N6-methyladenosine (m6A) modifications are the most common form of reversible methylation observed on lncRNAs in eukaryotic cells, with their presence leading to pronounced changes in the

activity of a range of biological processes. The degree to which m6A modification plays a role in the induction of apoptotic cell death in response to ionizing radiation (IR) in the context

of RILI remains to be established. Here, IR-induced apoptosis was found to significantly decrease the levels of m6A present, with a pronounced decrease in the expression of

methyltransferase-like 3 (METTL3) at 2 d post radiation in vitro. From a mechanistic perspective, a methylated RNA immunoprecipitation assay found that lncRNA MEG3 was a major METTL3 target.
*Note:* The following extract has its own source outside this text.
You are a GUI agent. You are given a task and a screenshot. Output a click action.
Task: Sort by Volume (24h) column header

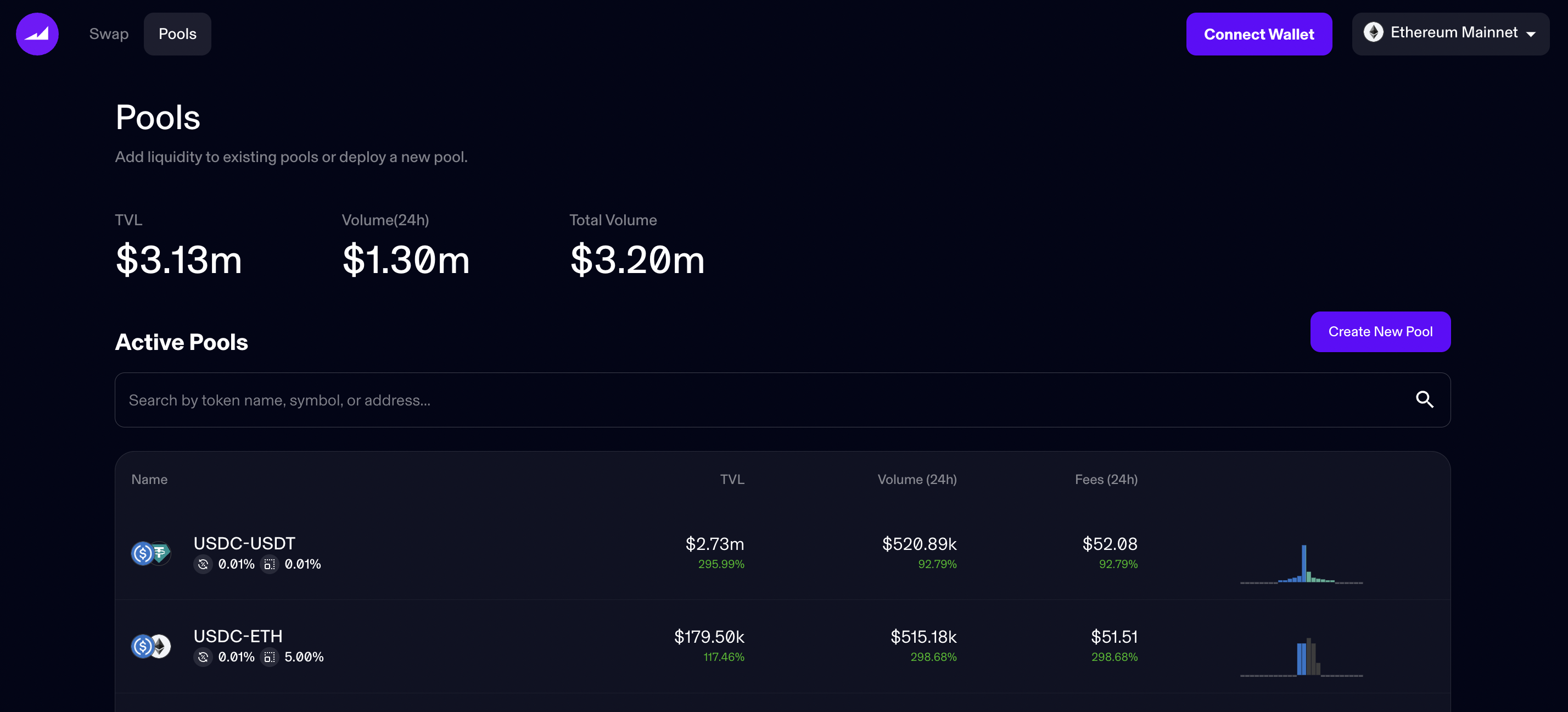pos(916,479)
The expression of MEG3 was upregulated via METTL3-mediated m6A in a process that was dependent on YTHDC1, ultimately reversing the miR-20b-mediated inhibition of BNIP2 expression. Together,

these findings demonstrate that the responsivity of METTL3 activity to IR plays a role in IR-induced apoptotic cell death, leading to the reverse of miR-20b-mediated BNIP2 inhibition

through the YTHDC1-dependent m6A modification of MEG3, suggesting that this process may play a central role in RILI incidence.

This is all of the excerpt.